Time frame: baseline, 3 months, 5 months
QLQ-C30 Question 30
Measured as mean quality of life in study subjects, quantitatively scored using the standardized and validated European Organization for Research and Treatment of Cancer Quality of Life Questionnaire (EORTC QLQ). Question 30: How would you rate your overall quality of life during the past week? 7 point scores are standardized to a scale of 0-100, where 100 means highest possible quality.
Time frame: baseline, 3 months, 5 months
Functionality as Assessed Using the Cancer and Leukemia Group B (CALGB) Geriatric Assessment Tool
Mean functionality in study subjects, quantitatively scored using the standardized and validated Cancer and Leukemia Group B (CALGB) Geriatric Assessment Tool, which comprehensively assesses aspects of a patient's functionality such as symptoms (e.g., pain, anxiety), social support (e.g., someone to turn to for help), and ability to carry out routine activities (e.g., grocery shopping) or physical exertion (e.g., climbing stairs) was assessed at baseline.
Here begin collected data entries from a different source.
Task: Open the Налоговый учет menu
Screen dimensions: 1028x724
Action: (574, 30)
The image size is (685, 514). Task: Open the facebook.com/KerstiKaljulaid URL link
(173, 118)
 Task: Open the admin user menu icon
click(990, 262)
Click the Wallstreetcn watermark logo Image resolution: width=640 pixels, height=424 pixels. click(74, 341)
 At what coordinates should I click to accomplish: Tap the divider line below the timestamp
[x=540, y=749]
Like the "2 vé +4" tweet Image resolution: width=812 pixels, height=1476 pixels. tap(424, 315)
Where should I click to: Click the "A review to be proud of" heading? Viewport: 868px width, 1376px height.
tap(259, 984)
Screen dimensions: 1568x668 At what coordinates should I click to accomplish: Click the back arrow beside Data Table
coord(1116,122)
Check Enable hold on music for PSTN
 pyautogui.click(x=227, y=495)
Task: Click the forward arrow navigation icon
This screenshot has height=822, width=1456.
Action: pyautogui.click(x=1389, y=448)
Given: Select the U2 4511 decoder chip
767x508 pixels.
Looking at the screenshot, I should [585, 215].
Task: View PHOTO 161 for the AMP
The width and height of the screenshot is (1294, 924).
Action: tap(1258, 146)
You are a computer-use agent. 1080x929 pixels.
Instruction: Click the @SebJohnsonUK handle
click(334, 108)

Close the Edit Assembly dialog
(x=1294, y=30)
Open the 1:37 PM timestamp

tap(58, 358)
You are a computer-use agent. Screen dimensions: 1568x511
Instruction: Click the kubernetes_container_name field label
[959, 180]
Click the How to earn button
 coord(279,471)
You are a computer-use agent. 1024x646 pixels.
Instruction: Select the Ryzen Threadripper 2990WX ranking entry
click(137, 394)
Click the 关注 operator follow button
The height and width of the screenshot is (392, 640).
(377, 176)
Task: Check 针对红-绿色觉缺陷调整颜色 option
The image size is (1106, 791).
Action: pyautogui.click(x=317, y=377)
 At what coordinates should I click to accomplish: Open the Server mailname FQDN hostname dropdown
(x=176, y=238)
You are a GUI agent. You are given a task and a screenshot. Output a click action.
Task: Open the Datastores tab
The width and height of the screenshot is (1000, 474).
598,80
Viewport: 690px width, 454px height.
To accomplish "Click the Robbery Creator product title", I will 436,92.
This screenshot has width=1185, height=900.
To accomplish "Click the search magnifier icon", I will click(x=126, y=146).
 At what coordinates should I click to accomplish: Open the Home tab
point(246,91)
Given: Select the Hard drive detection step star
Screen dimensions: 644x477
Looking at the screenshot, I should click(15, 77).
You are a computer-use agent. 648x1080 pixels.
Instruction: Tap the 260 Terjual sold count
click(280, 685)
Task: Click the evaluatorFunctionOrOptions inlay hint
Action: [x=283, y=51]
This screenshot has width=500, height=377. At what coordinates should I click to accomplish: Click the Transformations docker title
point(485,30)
The score is obtained by inserting patient-specific data into the online calculator found at http://www.mycarg.org/Chemo\_Toxicity\_Calculator, which is based on the risk score described in Hurria A, Togawa K, Mohile SG, et al. Predicting chemotherapy toxicity in older adults with cancer: a prospective multicenter study. J Clin Oncol. 2011;29(25):3457-3465. The risk score ranges from 0-19, with 0-5 indicating low risk, 6-9 intermediate risk, and 10-19 high risk for severe (grade \>2) toxicity.
Time frame: baseline
Risk Score as Assessed Using the Cancer and Leukemia Group B (CALGB) Geriatric Assessment Tool
Calculation of the risk score requires that the patient be assessed with the CALGB Assessment Tool, which has both a patient self-reporting questionnaire and a clinician assessment. Both will be used in this trial, and thus patients will have risk scores based on their own self-assessments and risk scores based on the clinicians' assessment. The risk score ranges from 0-19, with 0-5 indicating low risk, 6-9 intermediate risk, and 10-19 high risk. The distribution of the risk score in this trial will be described by plotting the median of the risk score against time, with patient and clinician assessments overlaid on the same plot.